::: Exercise passage

Death toll hits 48 in California's worst wildfire disaster

By Noel Randewich and Sharon Bernstein

PARADISE, Calif. (Reuters) - The remains of six more fire victims were found on Tuesday in a northern California town overrun by flames last week, raising the death toll to 48 in the most lethal and destructive wildfire in California's history.

The latest fatality count was announced by Butte County Sheriff Kory Honea after forensic teams with cadaver dogs spent the day combing through a ghostly landscape strewn with ash and charred debris in what was left of the Sierra foothills hamlet of Paradise, about 175 miles (280 km) north of San Francisco.

Honea said 100 National Guard troops were being sent in at his request to assist the search for additional human remains left by the so-called Camp Fire.

The intensified effort to locate victims came on the sixth day of a blaze that has incinerated more than 8,800 homes and other buildings, including most of Paradise, a town once home to 27,000 people that was largely erased hours after the fire began on Thursday.

More than 50,000 area residents remained under evacuation orders.

The killer blaze had blackened 130,000 acres (52,600 hectares) of drought-parched scrub by Tuesday but crews had carved containment lines around a third of the fire's expanding perimeter, helped by diminished winds and high humidity.

::::::

## [To do]
1: List every person named in the wildfire report above.
2: Go on with the wildfire report above, starting after its final sentence.
You won't need the data that follows this report to do anything here.

::: Source material

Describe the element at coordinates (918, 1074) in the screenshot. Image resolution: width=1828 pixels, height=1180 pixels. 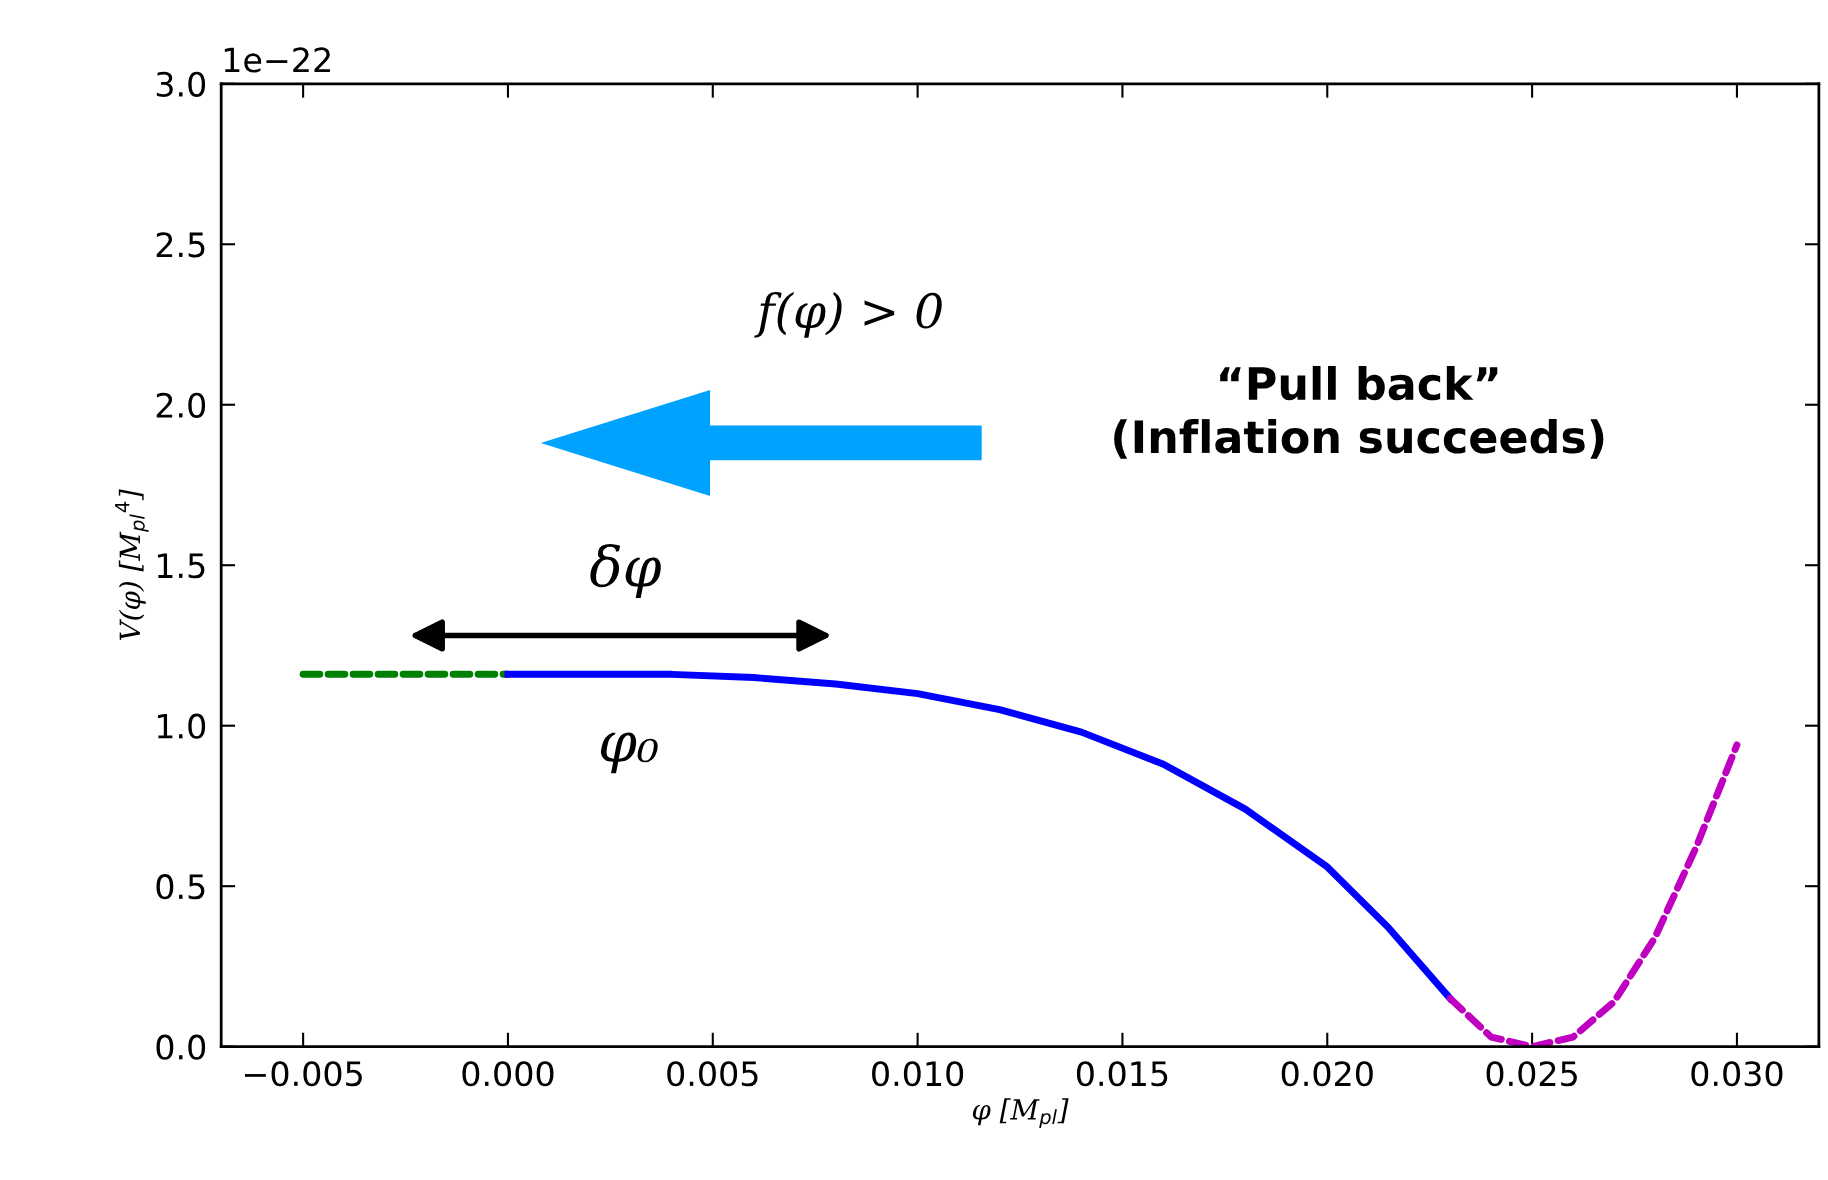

::::::

## [Exercise results]
1: Noel Randewich, Sharon Bernstein, Kory Honea

2:
The news was likewise more upbeat on the southern end of California's wildfire front, where a blaze called the Woolsey Fire has killed two people, destroyed more than 400 structures and displaced some 200,000 people in the mountains and foothills near the Malibu coast west of Los Angeles.

For graphic on Deadly California fires, click https://tmsnrt.rs/2Plpuui

'DEEP INFRASTRUCTURE' LOSSES

That blaze has scorched 96,000 acres (39,000 hectares) of chaparral-covered rolling hills and canyons spanning Ventura and Los Angeles counties, an area roughly the size of Denver.

Beyond the loss of homes, Los Angeles County Sheriff Jim McDonnell said the fire had destroyed "deep infrastructure" - power lines, water lines, sewers, roads, and lights - "and other things that make a city a city."

However, containment of the fire grew to 35 percent on Tuesday as several communities previously under evacuation orders were reopened to residents, a sign firefighters were gaining the upper hand, Los Angeles County Fire Chief Daryl Osby said.

The causes of the Camp and Woolsey fires were under investigation. Two utility companies, Southern California Edison and Pacific Gas & Electric, reported to regulators they experienced problems with transmission lines or substations in areas around the time the blazes were reported to have started.

The battle against the Camp Fire on Tuesday was waged most intensely in steep, thickly wooded canyons filled with desiccated brush along the southern flank of the blaze.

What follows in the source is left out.